Cedrick Wilson Jr. (born November 20, 1995) is an American football wide receiver for the Miami Dolphins of the National Football League (NFL). He played college football at Boise State.

Early years
Wilson attended White Station High School, in Memphis, Tennessee.  While there, he played quarterback for the football team. As a senior, he was named the starter, registering 731 passing yards, seven passing touchdowns, 268 rushing yards, two rushing touchdowns and five interceptions. He led his team to the Class 6A semifinals, while earning 6A All-State and second-team 16-AAA All-District honors.

College career
He attended Coffeyville Community College. As a freshman, he registered 629 yards and 10 touchdowns, receiving All-conference honors. As a sophomore, he posted 66 receptions, 1,045 receiving yards (second-highest in school history) and 17 touchdowns (fourth in the nation), while earning Junior College All-American honors.

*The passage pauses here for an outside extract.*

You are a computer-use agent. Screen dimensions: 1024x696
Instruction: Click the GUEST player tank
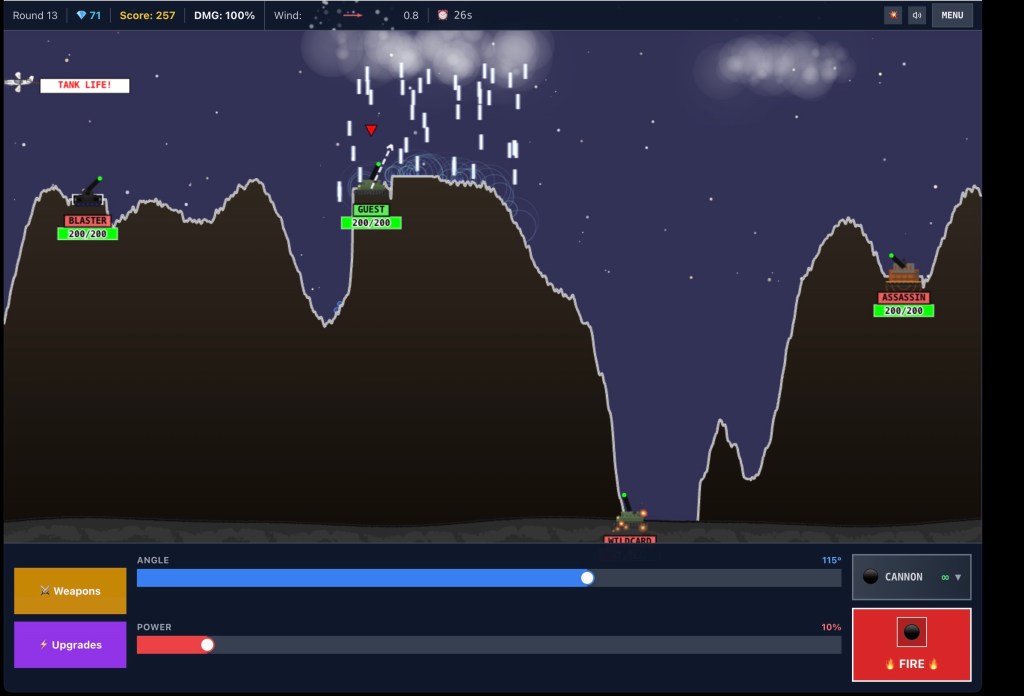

In 2016, he transferred to Boise State University. As a junior, he appeared in 12 games, of which he started five. He recorded 56 receptions (second on the team) for 1,129 yards (second on the team) and 11 touchdowns (led the team). He returned 13 punts for 132 yards (13.2-yard average), with a long of 73 yards against UNLV and 13 kickoffs for 277 yards (21.3-yard average). He threw a 61-yard touchdown pass against Utah State. He played most of the season with torn ligaments in his left ankle, which he injured in the fifth game of the season against New Mexico.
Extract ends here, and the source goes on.